While the Australian Takeovers Panel and ASIC have been reported as considering the use of equity swaps in takeovers, there has not yet been any guidance on the matter. However, this is about to change.

The Takeovers Panel is currently considering an application brought by Centennial Coal alleging unacceptable circumstances in relation to the failure by Glencore International AG to make timely disclosure regarding equity swap arrangements entered into in relation to more than five per cent of Austral Coal.

These Takeovers Panel proceedings should provide some useful guidance on the use of cash settled equity swaps in takeovers, particularly with regard to the disclosure requirements.
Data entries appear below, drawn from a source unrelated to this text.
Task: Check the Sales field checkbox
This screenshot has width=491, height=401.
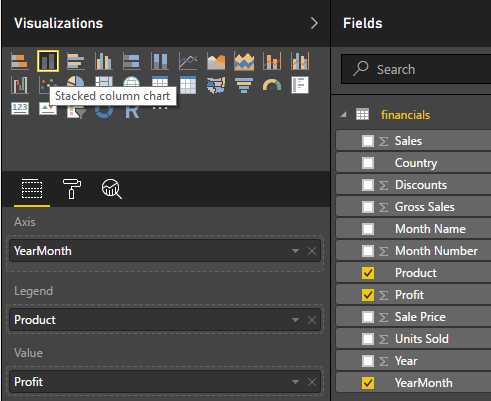Action: (x=368, y=141)
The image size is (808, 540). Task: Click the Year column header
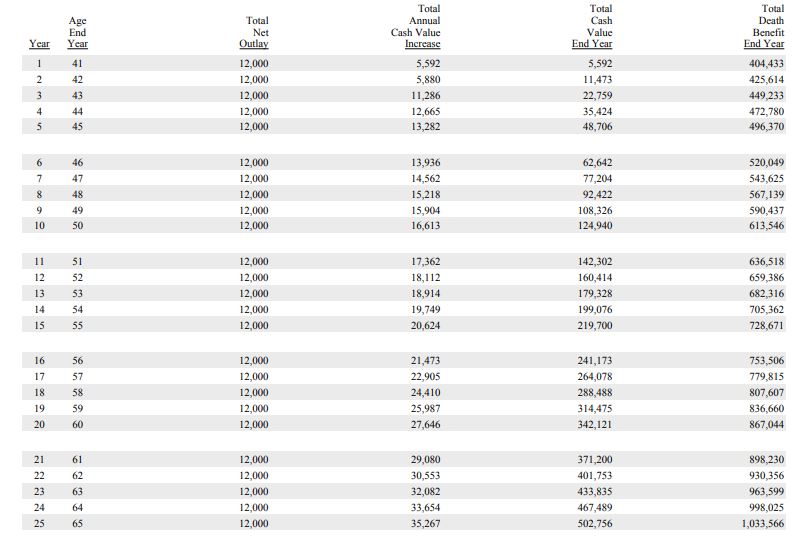(x=39, y=44)
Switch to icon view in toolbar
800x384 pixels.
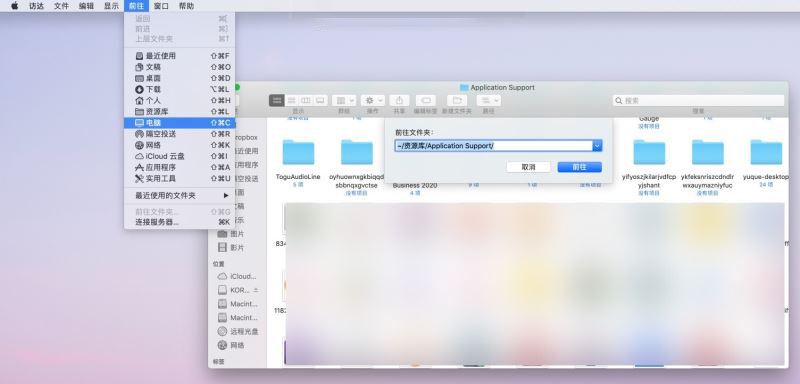pos(277,100)
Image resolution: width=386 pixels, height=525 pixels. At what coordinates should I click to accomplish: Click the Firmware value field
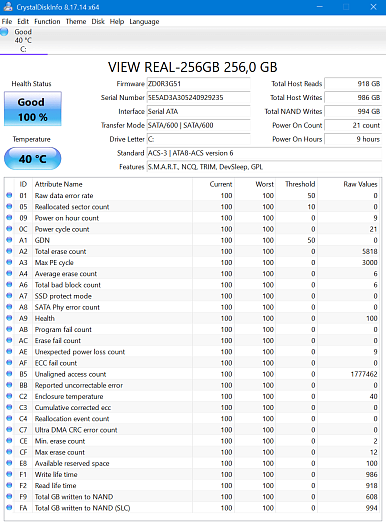(199, 84)
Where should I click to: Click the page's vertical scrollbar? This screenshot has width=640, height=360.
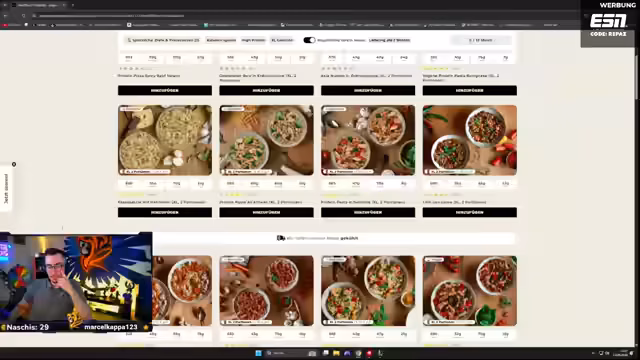(x=637, y=78)
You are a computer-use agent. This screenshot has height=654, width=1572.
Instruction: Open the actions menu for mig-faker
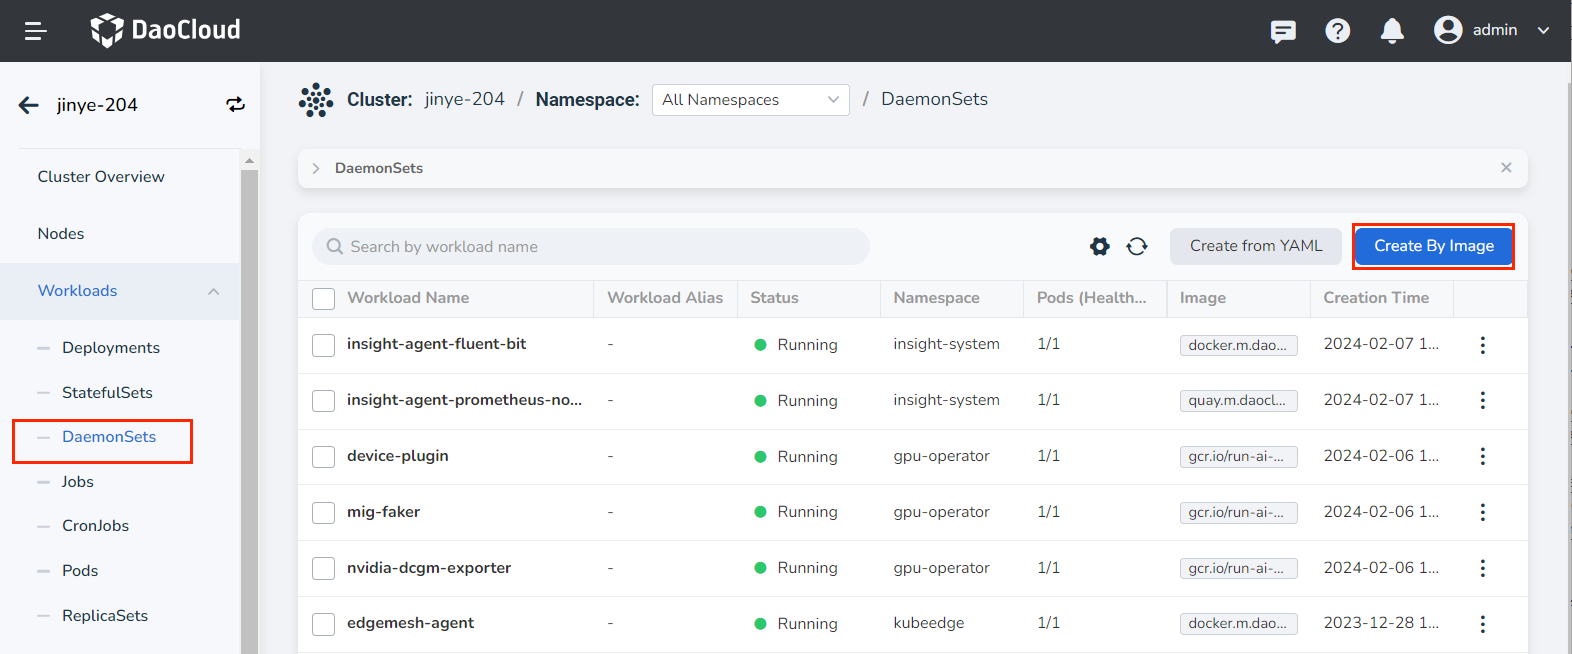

The decision may also be the precursor of a Takeovers Panel guidance note.

It will be interesting to see whether the Australian Takeovers Panel adopts an approach similar to that being proposed by the UK.

Future editions of this newsletter will provide an update on the results of the Panel proceedings and in respect of the issue of any guidance notes on the matter.

The content of this article is intended to provide a general guide to the subject matter. Specialist advice should be sought about your specific circumstances.